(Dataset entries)
————

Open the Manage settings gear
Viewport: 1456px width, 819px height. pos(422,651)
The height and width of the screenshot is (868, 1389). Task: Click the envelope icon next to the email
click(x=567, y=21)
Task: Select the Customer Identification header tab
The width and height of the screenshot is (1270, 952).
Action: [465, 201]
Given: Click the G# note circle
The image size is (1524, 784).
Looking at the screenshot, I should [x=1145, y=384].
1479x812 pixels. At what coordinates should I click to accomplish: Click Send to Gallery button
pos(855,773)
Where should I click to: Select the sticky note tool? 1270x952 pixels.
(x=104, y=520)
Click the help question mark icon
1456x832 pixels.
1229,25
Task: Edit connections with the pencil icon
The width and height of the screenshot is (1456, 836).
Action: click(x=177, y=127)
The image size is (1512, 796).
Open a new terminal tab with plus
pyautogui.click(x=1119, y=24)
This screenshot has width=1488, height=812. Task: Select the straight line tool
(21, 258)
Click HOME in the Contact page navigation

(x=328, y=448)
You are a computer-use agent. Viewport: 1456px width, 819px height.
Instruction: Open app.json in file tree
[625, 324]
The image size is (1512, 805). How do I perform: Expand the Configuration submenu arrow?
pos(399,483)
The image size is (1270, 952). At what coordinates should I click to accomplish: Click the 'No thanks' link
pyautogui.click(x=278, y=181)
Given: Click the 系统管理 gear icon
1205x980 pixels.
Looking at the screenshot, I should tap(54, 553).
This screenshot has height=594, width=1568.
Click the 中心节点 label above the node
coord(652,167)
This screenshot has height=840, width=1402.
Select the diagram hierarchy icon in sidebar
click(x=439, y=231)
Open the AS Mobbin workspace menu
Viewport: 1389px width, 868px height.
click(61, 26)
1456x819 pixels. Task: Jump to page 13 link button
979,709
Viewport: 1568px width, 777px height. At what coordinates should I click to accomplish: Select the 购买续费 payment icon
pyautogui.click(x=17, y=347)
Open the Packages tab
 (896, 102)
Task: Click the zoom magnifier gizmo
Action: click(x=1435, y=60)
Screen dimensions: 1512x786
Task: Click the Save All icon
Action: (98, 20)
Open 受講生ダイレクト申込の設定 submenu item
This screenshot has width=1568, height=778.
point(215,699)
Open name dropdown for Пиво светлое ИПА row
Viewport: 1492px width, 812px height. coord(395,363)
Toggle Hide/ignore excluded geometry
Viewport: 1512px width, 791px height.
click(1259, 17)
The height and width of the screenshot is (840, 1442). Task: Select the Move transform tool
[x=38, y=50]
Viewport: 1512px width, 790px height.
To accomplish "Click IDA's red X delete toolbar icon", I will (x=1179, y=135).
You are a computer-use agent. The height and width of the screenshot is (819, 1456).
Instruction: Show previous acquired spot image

————

__What you are asked to do__. Copy the entries above exactly, but only from the line holding "Where should I" through the line holding "Open the AS Mobbin workspace menu", both included.

__Response to this task__.
Where should I click to: Select the sticky note tool? 1270x952 pixels.
(x=104, y=520)
Click the help question mark icon
1456x832 pixels.
1229,25
Task: Edit connections with the pencil icon
The width and height of the screenshot is (1456, 836).
Action: click(x=177, y=127)
The image size is (1512, 796).
Open a new terminal tab with plus
pyautogui.click(x=1119, y=24)
This screenshot has width=1488, height=812. Task: Select the straight line tool
(21, 258)
Click HOME in the Contact page navigation

(x=328, y=448)
You are a computer-use agent. Viewport: 1456px width, 819px height.
Instruction: Open app.json in file tree
[625, 324]
The image size is (1512, 805). How do I perform: Expand the Configuration submenu arrow?
pos(399,483)
The image size is (1270, 952). At what coordinates should I click to accomplish: Click the 'No thanks' link
pyautogui.click(x=278, y=181)
Given: Click the 系统管理 gear icon
1205x980 pixels.
Looking at the screenshot, I should tap(54, 553).
This screenshot has height=594, width=1568.
Click the 中心节点 label above the node
coord(652,167)
This screenshot has height=840, width=1402.
Select the diagram hierarchy icon in sidebar
click(x=439, y=231)
Open the AS Mobbin workspace menu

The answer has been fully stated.